Harry didn't say anything for a while, feeling a lump begin to form in his throat as he remembered Claudia's struggling whines as she clawed her bandages. The lack of colour across her irises as if she'd lost the key to her soul. The smell of her fear and apprehension. Harry swallowed stiffly as Hermione suddenly glanced up.

'Accelerated macular degeneration?' she questioned, frowning back down at the notes and up again. 'That's impossible. These notes completely contradict each other.' She quickly got up, her chair scraping hideously loud across the stone tiled floor as she walked quickly over to a bookcase. Harry smiled, the expression strangely alien upon his face as he watched her arrive back with a rather ominous looking volume.

'When in doubt, go to the library!' he quoted fondly. Hermione smirked.

'I can't see anything in this light!' she moaned quietly. Before she could rectify the situation, Harry had produced his wand, muttered 'Lumos' and allowed the blackened rod to omit a soft glow of white light. Hermione looked at him disapprovingly.

'Hey,' he whispered with a smile. 'They let me blow up my Aunt two summers ago. I'm hardly going to be thrown into Azkaban for this.'

Hermione looked at him doubtfully for a moment, but soon her tensed-up shoulders sank and she turned her attention back to the text. 'Yes, yes…' she said. 'I was right. When compared to her symptoms, burning behind her eyes, bright light and so on, it would seem more common for a burnt retina to be the source, but no…' She shut the book with a thump, throwing away with it any trust she had maintained with Muggle certainty. 'Pettigrew's curse. It must have been some sort of killing curse that speeded up a process of degeneration. Aged the organs. I'd bet anything she was on the outskirts of the blast zone and so only her vision was affected… you've got an address in here and everything, Harry…' she looked at him with astonishment, the expression then merging between something like concern and intrigue. The question finally arrived. 'How did you do it?'

He tapped the Time-Turner twice on its head, causing a couple of grains of sand to trickle into its base. Hermione glanced at him, the desire for answers burning fiercely in her eyes.

'Its been one of those days…'

***

'Claudia, now you're just being paranoid…'

Lucy sighed angrily at her sister, making Claudia fully aware at her built up frustration over how ridiculous she was being. Instead, she continued to listen to her rants and ravings.

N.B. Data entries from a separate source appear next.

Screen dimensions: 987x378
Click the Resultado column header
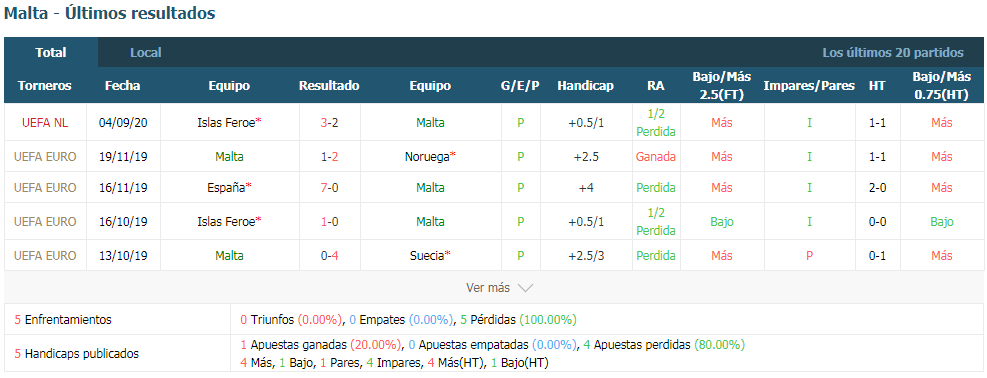click(x=329, y=86)

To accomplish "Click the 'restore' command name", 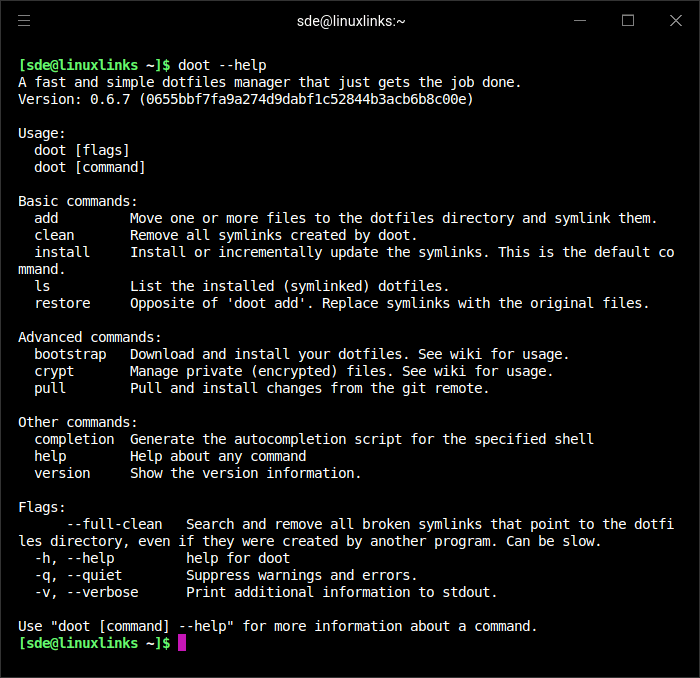I will tap(62, 303).
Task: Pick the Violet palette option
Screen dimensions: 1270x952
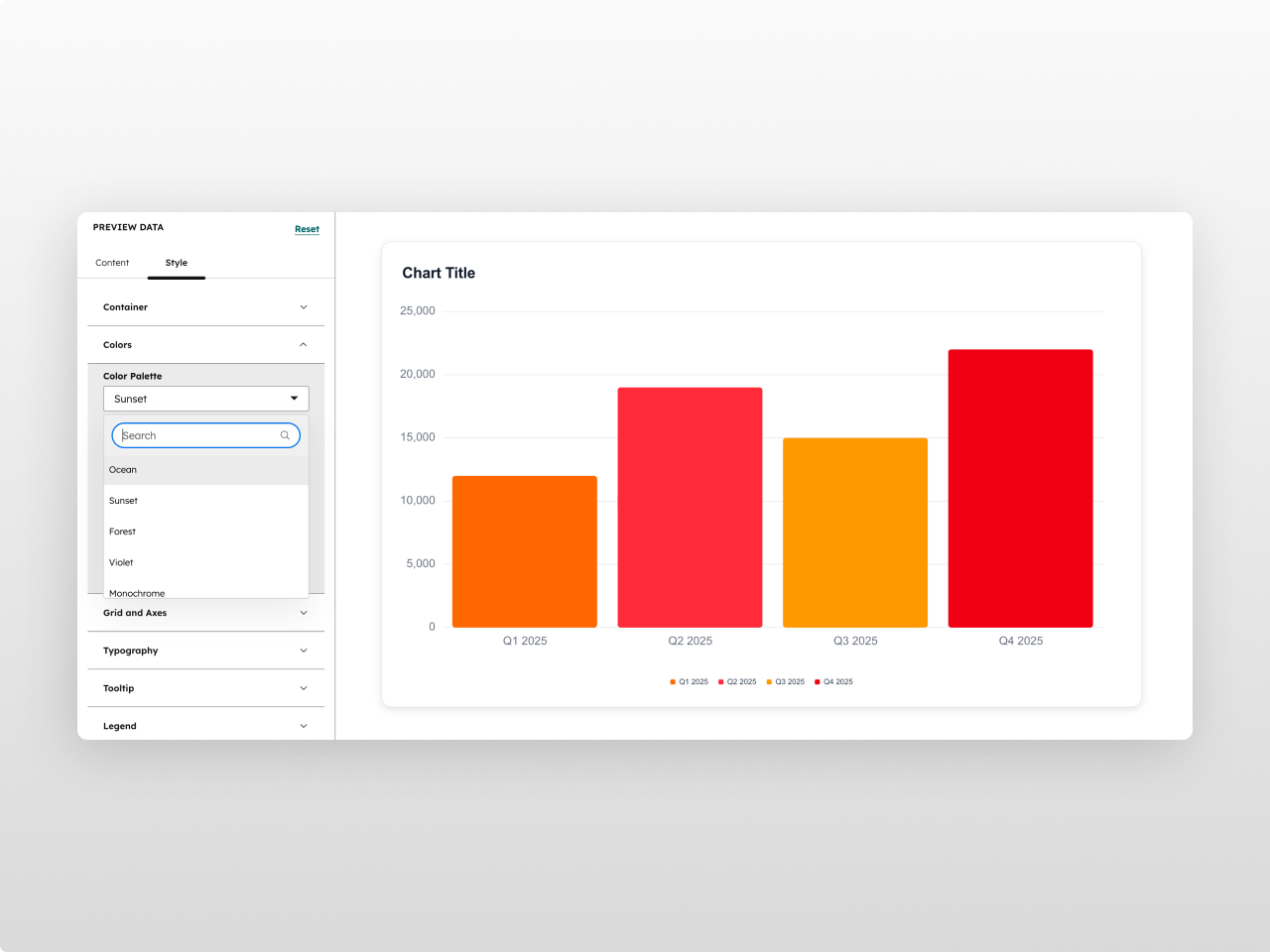Action: click(121, 562)
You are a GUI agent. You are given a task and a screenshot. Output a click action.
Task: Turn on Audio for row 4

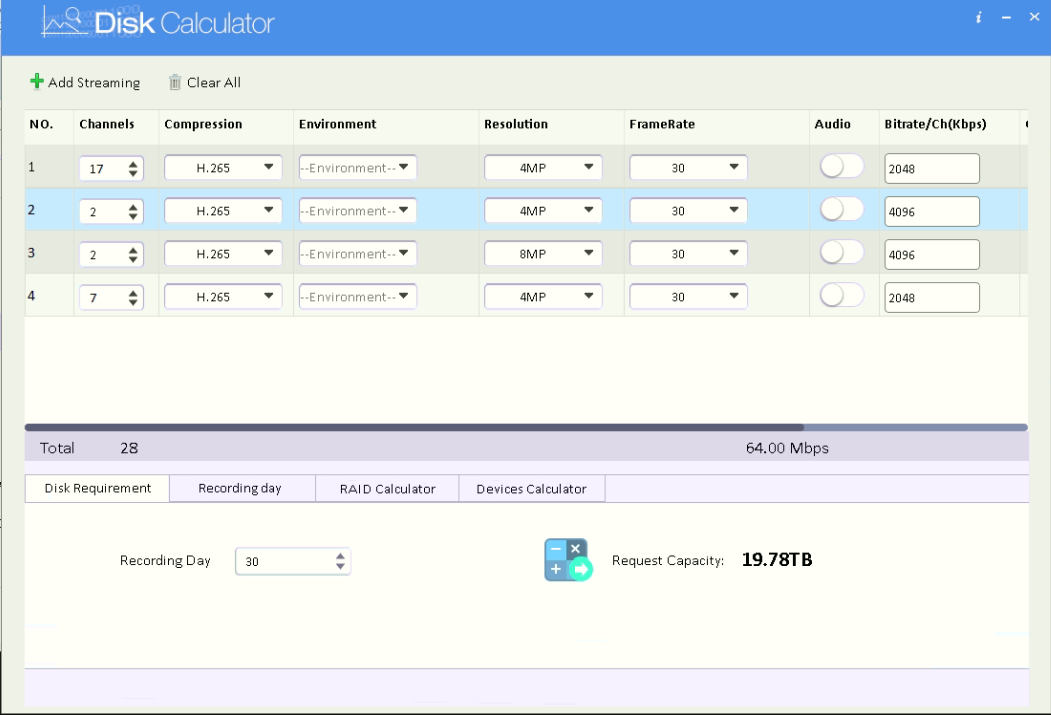click(x=841, y=296)
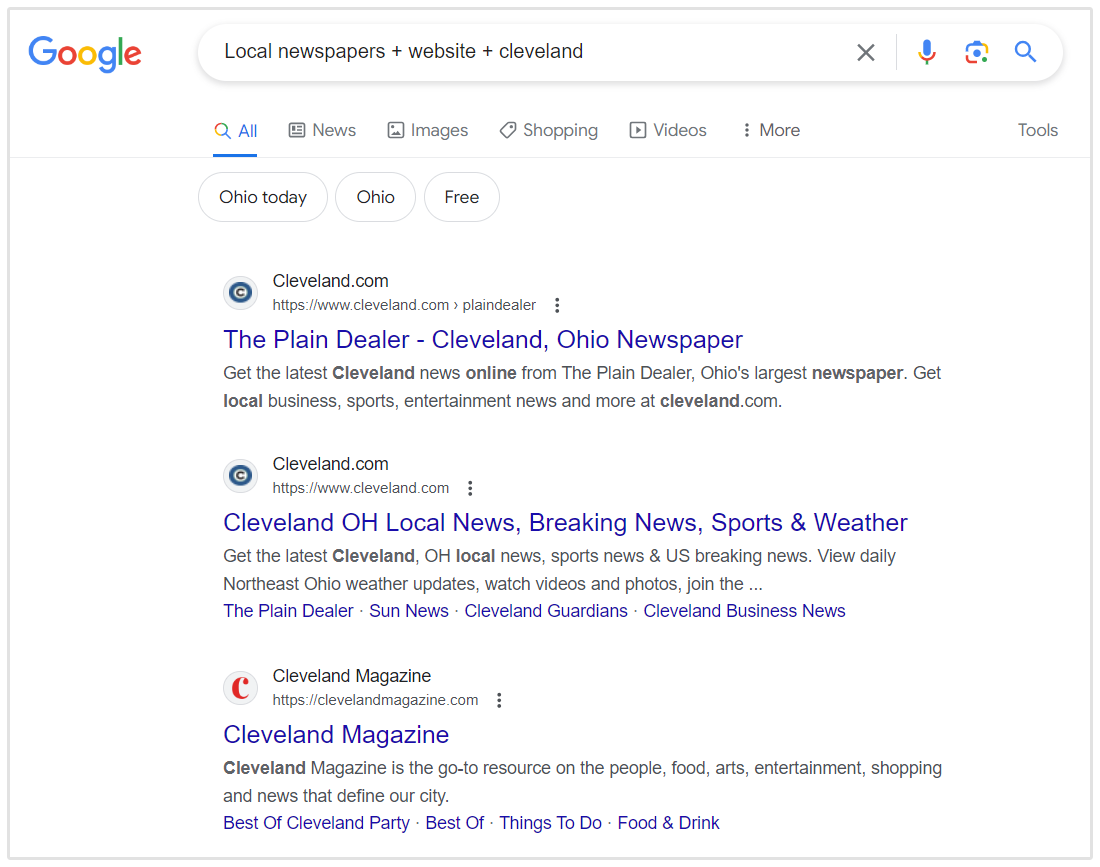Open the Tools filter options

click(1037, 130)
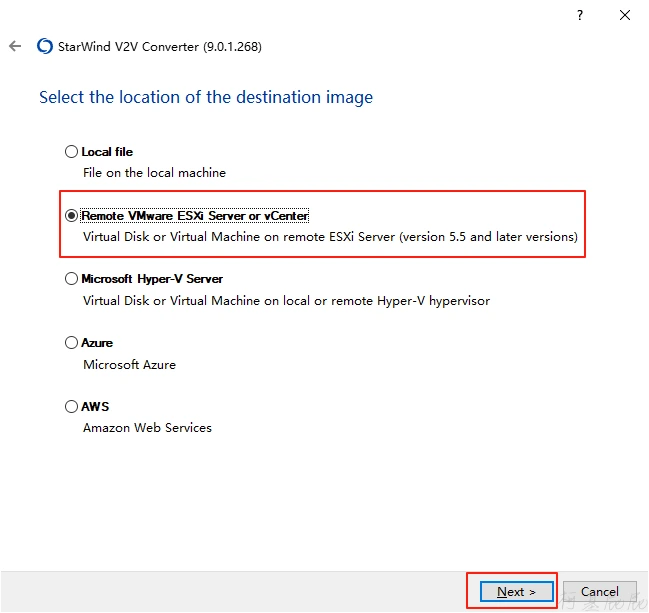Close the converter wizard window

point(625,15)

'I swear, it was him!' she hissed through her hands, currently shielding her paler than normal face as she leant heavily on the kitchen table. 'I recognised the voice! High pitched, desperate like, squeaked like a rat. Whimpering almost. If I hadn't known any better I would have felt sorry for the scumbag…'

'So you're telling me…' said Lucy slowly, as if her sister had truly lost the plot. 'That you were down the town picking up some food bits and you passed the man who you think blinded you in the street? And you totally freaked out at the sound of his voice, did a runner and now you're convinced he's after you?'

Claudia shook a little, muffling a sob into her hands as she tried desperately to cry, the dryness of her eyes becoming more frustrating by the minute as she wiped away an imaginary tear. Just this once, she longed it to be there. 'You don't understand…'

'Yes I do bloomin' well understand!' screeched Lucy, standing up in despair. 'I understand that you got a little merry on the happy pills and now seeking vengeance on the horror of British Gas. Claudia, this is just getting ridiculous.' She walked across the room and took Claudia by the shoulders, the tears of anguish now entering her strained voice. 'There was a gas explosion. No wands, no magic, no people turning into little fluffy animals at a blink of an eye. There is no scapegoat, Claudia. You can't blame all this on things that simply aren't there. This needs to stop now.'

Lucy was shaking now, the grip she had on Claudia's shoulders tightening in her desperation, shaking her as well. She paused for an instant, searching her sister's face for any indication that her words were sinking in. Claudia could feel her stare. And awarded her with the same blank expression she's been wearing for fourteen years. Claudia's voice sank to an urgent whisper.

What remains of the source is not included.